Bhawesh Joshi, Gurveen Vaseer, "Optimizing PSNR and Compression Ratios for Efficient Medical Image Storage and Transmission Using a Hybrid Lossy-Lossless Framework," SSRG International Journal of Electronics and Communication Engineering, vol. 12,  no. 6, pp. 1-14, 2025. Crossref, https://doi.org/10.14445/23488549/IJECE-V12I6P101

Abstract:

As medical imaging data keeps mounting exponentially, there is a growing need for powerful compression methods that can shrink storage requirements and lighten data transfer burdens without sacrificing diagnostic image quality. Through a combination of Convolutional Neural Networks and Support Vector Machines, this new hybrid lossy-lossless compression mechanism delivers a higher Peak Signal-to-Noise Ratio (PSNR) while achieving superior compression efficiency. The new framework merges sophisticated lossy approaches, including Discrete Wavelet Transform (DWT) and quantization methods, with a dependable lossless compression stage through entropy coding techniques.
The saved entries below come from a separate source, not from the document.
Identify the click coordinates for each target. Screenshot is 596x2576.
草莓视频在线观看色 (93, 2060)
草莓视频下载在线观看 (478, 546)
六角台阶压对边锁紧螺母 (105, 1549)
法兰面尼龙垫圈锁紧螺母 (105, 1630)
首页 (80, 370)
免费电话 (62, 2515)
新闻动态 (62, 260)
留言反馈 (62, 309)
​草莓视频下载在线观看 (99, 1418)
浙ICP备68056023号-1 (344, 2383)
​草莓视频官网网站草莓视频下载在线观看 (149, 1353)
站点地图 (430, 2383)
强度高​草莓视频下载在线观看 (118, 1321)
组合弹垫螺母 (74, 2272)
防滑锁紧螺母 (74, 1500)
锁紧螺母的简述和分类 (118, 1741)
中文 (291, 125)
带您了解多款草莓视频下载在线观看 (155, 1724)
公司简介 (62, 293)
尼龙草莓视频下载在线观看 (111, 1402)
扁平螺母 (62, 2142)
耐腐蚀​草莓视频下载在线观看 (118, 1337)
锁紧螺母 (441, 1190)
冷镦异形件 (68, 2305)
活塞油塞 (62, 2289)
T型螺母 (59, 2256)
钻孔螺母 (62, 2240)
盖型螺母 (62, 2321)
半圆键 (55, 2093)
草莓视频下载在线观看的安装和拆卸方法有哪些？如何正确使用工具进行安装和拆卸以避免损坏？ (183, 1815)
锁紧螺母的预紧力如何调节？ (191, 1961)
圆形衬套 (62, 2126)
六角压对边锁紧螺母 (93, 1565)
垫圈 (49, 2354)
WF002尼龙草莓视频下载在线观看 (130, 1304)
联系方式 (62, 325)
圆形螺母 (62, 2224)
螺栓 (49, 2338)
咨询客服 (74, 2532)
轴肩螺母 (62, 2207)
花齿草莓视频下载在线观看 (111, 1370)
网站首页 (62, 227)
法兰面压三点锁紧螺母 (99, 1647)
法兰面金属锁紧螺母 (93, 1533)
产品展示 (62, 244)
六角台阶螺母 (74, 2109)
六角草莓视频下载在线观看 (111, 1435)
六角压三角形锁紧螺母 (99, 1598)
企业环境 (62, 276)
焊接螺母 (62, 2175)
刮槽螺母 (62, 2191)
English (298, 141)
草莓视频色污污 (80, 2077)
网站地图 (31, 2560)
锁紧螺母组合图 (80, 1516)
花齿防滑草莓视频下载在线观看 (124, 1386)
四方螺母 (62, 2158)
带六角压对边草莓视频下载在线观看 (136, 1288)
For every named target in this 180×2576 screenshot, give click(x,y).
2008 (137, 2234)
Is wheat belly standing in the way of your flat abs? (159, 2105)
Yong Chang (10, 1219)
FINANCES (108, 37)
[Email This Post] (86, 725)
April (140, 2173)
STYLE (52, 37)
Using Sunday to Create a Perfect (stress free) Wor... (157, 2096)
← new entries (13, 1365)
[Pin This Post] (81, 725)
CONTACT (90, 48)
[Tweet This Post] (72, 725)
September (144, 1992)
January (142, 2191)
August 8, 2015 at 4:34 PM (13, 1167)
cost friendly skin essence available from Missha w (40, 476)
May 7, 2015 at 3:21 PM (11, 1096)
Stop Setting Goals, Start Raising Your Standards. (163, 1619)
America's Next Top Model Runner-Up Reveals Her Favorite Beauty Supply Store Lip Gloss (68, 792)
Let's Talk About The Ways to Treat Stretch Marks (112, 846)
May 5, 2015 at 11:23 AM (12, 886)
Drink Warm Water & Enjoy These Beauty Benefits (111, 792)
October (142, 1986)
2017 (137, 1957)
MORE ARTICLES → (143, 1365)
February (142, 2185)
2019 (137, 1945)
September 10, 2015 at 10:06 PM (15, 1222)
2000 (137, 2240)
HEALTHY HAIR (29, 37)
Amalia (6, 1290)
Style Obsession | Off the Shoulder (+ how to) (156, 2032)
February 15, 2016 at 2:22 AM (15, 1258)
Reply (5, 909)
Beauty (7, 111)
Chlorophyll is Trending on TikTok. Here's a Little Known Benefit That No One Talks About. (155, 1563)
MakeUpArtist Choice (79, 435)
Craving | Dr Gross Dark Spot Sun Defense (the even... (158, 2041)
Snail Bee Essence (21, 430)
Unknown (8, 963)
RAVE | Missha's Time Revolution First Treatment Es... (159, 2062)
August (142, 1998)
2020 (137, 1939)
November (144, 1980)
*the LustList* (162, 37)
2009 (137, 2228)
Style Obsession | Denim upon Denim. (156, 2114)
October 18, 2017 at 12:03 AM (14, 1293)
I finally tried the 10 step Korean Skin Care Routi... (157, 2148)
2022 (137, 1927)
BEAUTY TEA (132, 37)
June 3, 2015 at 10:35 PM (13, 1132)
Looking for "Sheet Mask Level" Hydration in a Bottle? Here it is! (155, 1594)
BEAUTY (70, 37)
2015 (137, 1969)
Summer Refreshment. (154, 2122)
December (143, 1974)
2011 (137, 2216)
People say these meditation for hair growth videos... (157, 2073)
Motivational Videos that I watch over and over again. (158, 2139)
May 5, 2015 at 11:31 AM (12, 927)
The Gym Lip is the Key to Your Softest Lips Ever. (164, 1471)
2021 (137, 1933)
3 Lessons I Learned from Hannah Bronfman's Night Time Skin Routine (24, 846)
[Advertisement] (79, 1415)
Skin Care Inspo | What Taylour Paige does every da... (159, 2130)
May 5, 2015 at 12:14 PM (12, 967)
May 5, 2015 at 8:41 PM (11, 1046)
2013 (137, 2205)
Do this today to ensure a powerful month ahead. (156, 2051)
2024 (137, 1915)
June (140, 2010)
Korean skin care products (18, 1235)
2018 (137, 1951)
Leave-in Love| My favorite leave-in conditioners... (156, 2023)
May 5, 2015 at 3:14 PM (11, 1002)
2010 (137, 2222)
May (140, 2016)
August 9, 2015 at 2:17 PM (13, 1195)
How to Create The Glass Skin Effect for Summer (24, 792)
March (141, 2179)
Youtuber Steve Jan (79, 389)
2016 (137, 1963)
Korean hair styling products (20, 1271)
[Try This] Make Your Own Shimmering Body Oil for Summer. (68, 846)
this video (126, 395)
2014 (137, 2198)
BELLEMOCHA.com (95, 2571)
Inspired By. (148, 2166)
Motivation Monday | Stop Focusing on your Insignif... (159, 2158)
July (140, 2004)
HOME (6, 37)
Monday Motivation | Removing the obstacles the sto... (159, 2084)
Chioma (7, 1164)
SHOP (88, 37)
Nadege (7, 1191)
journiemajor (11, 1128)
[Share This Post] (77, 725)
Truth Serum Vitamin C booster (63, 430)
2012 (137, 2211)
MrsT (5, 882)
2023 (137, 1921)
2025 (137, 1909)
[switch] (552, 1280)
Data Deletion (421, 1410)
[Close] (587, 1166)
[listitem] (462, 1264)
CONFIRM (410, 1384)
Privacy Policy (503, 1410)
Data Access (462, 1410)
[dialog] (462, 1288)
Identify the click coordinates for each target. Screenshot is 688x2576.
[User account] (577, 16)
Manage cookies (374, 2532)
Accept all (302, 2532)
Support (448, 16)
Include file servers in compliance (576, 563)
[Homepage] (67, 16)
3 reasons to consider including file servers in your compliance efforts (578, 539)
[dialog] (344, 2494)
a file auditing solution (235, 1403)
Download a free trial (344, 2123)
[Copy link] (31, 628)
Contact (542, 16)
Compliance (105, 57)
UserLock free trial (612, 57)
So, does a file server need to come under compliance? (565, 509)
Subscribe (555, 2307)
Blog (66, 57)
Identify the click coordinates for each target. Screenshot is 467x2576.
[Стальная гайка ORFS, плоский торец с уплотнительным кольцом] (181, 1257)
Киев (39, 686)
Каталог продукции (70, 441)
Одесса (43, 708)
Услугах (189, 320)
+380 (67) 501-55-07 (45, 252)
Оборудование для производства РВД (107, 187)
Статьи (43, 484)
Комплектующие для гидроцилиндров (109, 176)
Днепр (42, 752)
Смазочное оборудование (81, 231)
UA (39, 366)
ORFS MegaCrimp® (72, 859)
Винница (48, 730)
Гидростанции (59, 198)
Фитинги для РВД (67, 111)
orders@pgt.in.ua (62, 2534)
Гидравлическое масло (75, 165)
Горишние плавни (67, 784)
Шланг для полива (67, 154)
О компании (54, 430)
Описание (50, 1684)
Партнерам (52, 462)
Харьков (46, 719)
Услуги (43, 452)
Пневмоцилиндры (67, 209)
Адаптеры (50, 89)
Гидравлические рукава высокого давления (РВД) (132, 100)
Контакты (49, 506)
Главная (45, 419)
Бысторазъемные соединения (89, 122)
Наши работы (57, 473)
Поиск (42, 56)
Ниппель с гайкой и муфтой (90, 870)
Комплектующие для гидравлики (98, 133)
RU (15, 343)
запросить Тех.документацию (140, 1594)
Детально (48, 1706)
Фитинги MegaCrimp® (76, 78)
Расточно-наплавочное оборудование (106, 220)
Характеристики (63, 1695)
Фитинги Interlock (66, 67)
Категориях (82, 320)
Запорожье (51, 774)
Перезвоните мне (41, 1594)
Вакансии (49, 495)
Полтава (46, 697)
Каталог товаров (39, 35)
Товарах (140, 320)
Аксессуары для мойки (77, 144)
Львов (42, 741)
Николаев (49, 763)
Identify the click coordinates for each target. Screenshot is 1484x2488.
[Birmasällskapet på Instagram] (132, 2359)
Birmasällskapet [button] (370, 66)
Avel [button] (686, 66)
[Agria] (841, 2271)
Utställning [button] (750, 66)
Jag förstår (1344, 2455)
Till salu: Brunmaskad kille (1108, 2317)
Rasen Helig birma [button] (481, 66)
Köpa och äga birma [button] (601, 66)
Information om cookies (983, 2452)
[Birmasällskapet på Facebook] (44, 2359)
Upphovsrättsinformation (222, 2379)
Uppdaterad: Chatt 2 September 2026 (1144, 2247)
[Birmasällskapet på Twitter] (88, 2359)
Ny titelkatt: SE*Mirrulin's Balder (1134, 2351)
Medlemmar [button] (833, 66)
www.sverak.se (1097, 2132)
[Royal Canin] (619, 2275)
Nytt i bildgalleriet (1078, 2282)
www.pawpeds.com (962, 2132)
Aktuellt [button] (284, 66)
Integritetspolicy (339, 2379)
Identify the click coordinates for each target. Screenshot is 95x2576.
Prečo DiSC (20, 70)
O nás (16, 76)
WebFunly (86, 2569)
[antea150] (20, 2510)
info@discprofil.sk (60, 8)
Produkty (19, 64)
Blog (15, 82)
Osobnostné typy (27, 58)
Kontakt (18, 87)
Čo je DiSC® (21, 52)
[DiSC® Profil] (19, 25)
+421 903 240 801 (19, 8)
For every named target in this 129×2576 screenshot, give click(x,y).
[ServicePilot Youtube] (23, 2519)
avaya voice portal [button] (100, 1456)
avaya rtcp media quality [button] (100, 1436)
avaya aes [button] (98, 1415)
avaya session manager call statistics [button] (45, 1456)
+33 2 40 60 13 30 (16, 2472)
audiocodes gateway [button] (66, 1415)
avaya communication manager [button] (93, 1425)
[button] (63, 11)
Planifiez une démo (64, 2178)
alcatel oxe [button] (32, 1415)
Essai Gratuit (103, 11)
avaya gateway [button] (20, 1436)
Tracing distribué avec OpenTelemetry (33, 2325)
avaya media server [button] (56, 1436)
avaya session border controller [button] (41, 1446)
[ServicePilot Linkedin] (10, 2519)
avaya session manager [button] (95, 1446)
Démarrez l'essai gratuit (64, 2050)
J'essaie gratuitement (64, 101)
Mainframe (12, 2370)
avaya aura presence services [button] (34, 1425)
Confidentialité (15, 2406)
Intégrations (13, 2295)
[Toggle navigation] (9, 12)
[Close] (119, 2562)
The combined use of CNNs for preprocessing with SVM-based adaptive region classification lets the system selectively encode and compress the image data so important diagnostic regions maintain the highest quality through an increased compression rate applied to less important areas.

Keywords:

Hybrid image compression, Medical image storage, Peak Signal-to-Noise Ratio (PSNR), Convolutional Neural Networks (CNNs), Lossy-lossless compression.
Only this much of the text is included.